Find the line containing "Controversia por aparente" in the data below, then output that line and each one after it exactly, with nothing else.

[Available records Boundary: Start]

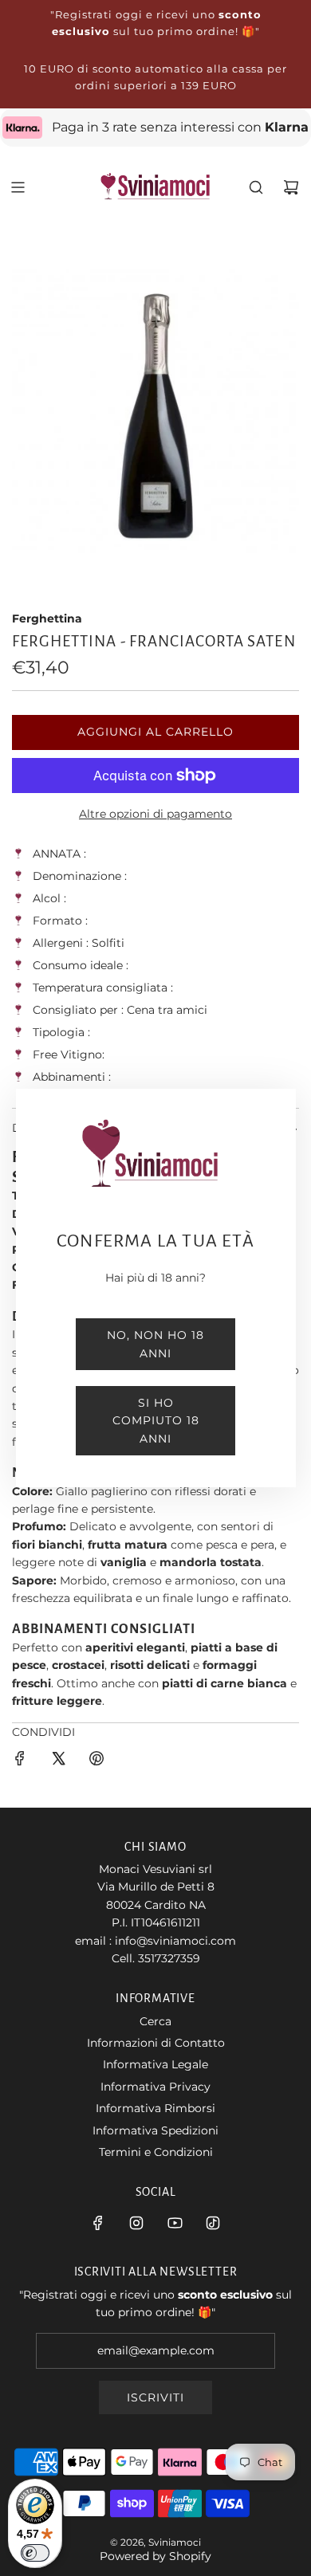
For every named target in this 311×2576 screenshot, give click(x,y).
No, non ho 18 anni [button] (155, 1344)
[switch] (35, 2553)
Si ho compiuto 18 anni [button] (155, 1421)
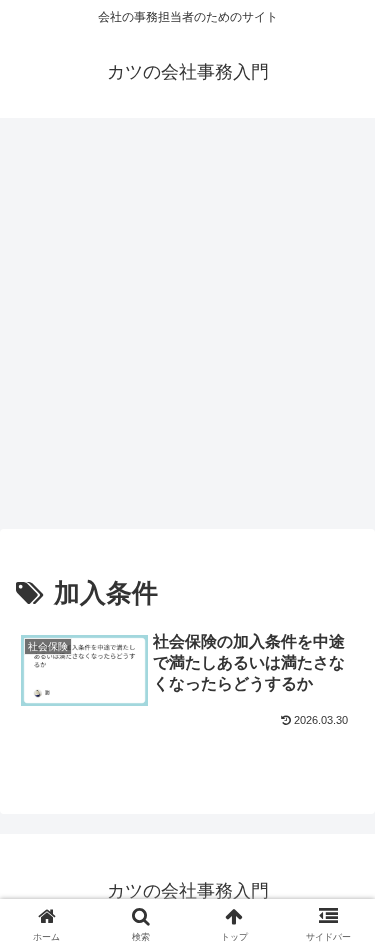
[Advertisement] (187, 329)
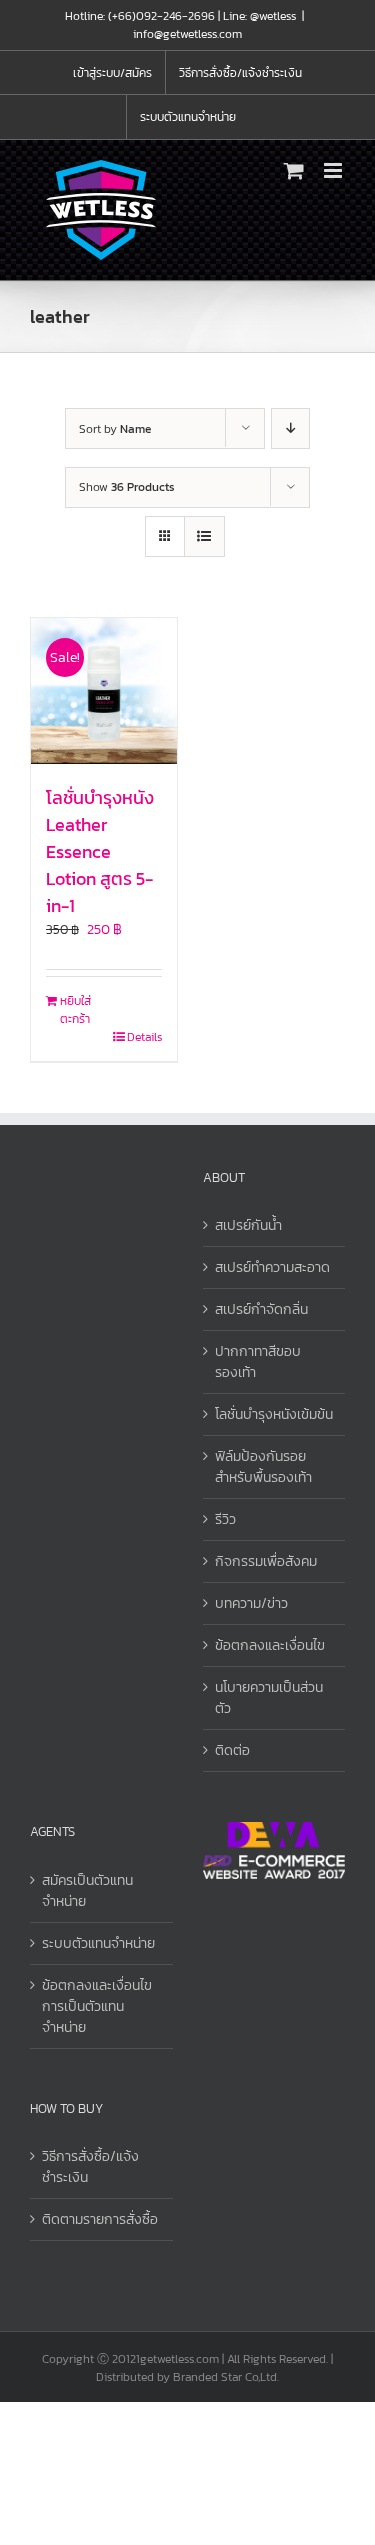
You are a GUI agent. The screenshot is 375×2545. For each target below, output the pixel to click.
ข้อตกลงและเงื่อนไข (270, 1645)
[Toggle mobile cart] (294, 170)
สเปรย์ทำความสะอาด (272, 1267)
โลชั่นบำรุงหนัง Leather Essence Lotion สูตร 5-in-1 (100, 851)
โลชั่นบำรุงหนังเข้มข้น (274, 1414)
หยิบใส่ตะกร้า (75, 1010)
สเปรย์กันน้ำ (248, 1225)
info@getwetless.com (187, 34)
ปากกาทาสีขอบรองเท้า (258, 1362)
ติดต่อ (232, 1750)
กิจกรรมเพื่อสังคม (266, 1561)
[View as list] (204, 536)
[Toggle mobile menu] (334, 170)
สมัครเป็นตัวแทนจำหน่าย (87, 1891)
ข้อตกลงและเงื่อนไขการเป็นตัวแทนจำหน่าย (97, 2006)
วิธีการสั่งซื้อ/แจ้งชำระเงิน (90, 2167)
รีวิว (225, 1519)
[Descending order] (290, 428)
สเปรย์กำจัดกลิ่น (261, 1309)
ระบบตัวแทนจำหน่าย (98, 1943)
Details (144, 1037)
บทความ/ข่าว (251, 1603)
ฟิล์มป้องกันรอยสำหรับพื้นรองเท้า (263, 1467)
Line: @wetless (259, 16)
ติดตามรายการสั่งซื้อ (100, 2219)
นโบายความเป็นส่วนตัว (269, 1698)
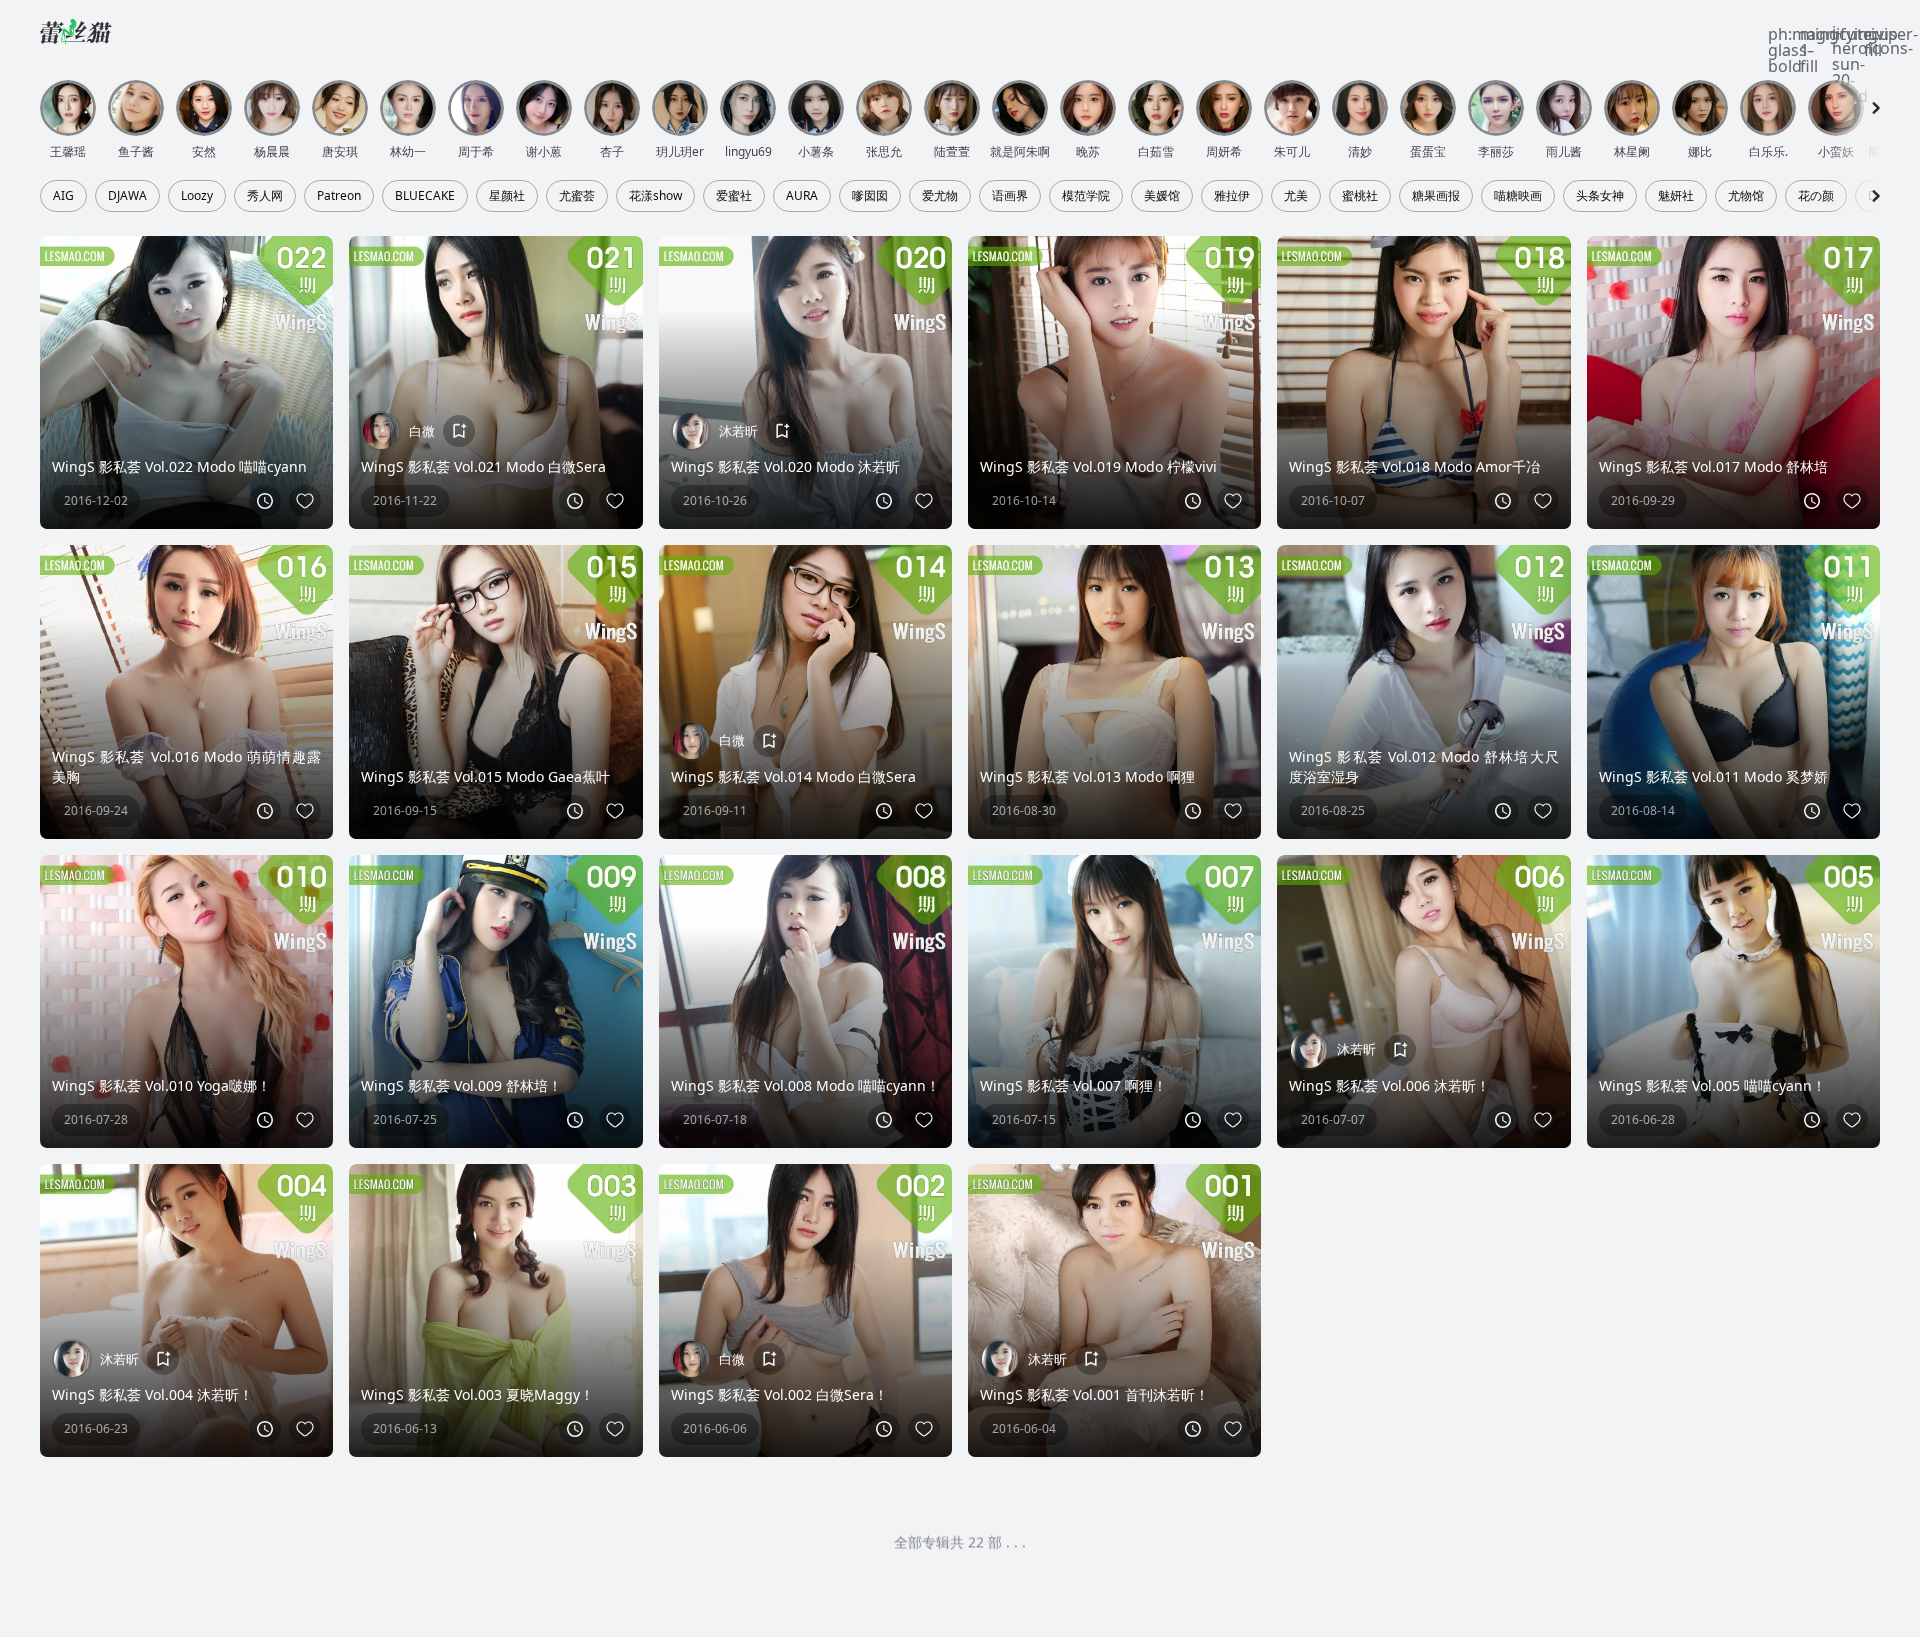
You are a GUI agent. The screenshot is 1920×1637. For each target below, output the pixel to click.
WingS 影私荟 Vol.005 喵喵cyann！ (1712, 1085)
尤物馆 (1746, 196)
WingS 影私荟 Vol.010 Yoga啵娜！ (161, 1085)
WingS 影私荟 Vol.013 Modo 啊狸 (1087, 776)
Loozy (197, 196)
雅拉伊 (1232, 196)
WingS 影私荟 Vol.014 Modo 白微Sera (793, 776)
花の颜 (1816, 196)
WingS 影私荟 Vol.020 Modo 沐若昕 (785, 466)
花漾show (655, 196)
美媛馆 (1162, 196)
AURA (802, 196)
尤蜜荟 (577, 196)
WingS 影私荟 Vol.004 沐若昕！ (152, 1394)
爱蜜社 (734, 196)
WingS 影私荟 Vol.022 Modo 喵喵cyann (179, 466)
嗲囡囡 (870, 196)
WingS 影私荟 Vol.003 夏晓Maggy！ (477, 1394)
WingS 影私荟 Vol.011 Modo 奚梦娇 (1713, 776)
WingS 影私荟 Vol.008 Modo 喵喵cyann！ (805, 1085)
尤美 (1296, 196)
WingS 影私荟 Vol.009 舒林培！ (461, 1085)
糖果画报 (1436, 196)
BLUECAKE (425, 196)
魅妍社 (1676, 196)
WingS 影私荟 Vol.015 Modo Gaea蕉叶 (485, 776)
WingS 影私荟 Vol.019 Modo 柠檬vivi (1098, 466)
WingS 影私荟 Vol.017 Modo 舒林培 (1713, 466)
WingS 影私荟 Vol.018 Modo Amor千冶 (1414, 466)
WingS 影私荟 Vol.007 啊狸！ (1073, 1085)
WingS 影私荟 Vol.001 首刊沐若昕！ (1094, 1394)
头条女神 (1600, 196)
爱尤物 (940, 196)
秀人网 (265, 196)
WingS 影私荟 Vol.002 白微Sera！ (779, 1394)
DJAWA (127, 196)
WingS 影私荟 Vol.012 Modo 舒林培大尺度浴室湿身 (1423, 766)
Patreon (339, 196)
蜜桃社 (1360, 196)
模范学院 (1086, 196)
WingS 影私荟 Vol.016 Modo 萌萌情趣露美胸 (186, 766)
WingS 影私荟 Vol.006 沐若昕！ (1389, 1085)
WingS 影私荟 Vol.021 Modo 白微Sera (483, 466)
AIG (63, 196)
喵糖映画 (1518, 196)
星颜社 (507, 196)
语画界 (1010, 196)
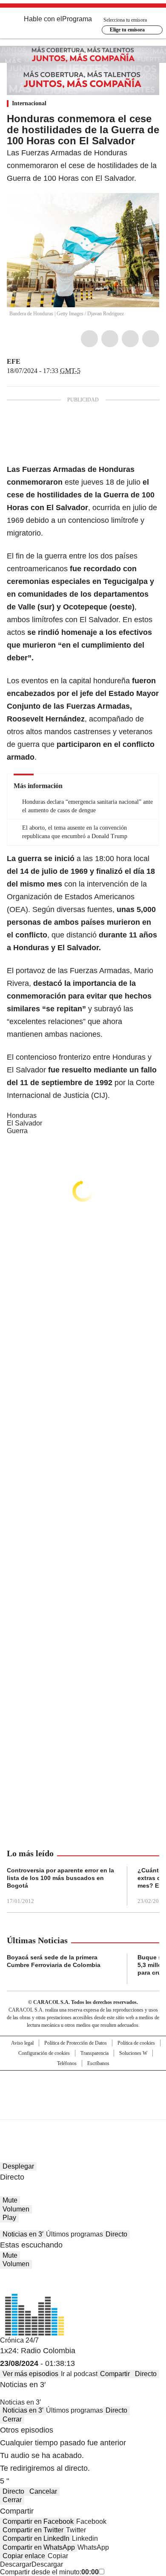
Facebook (89, 338)
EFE (13, 361)
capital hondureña (99, 680)
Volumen (16, 2209)
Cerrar (12, 2419)
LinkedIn (130, 338)
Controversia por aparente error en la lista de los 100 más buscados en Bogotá (60, 1878)
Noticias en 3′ (23, 2234)
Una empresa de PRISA (83, 2089)
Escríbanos (98, 2063)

[Available records Boundary: End]

# [Answer to the exercise]
Controversia por aparente error en la lista de los 100 más buscados en Bogotá (60, 1878)
Noticias en 3′ (23, 2234)
Una empresa de PRISA (83, 2089)
Escríbanos (98, 2063)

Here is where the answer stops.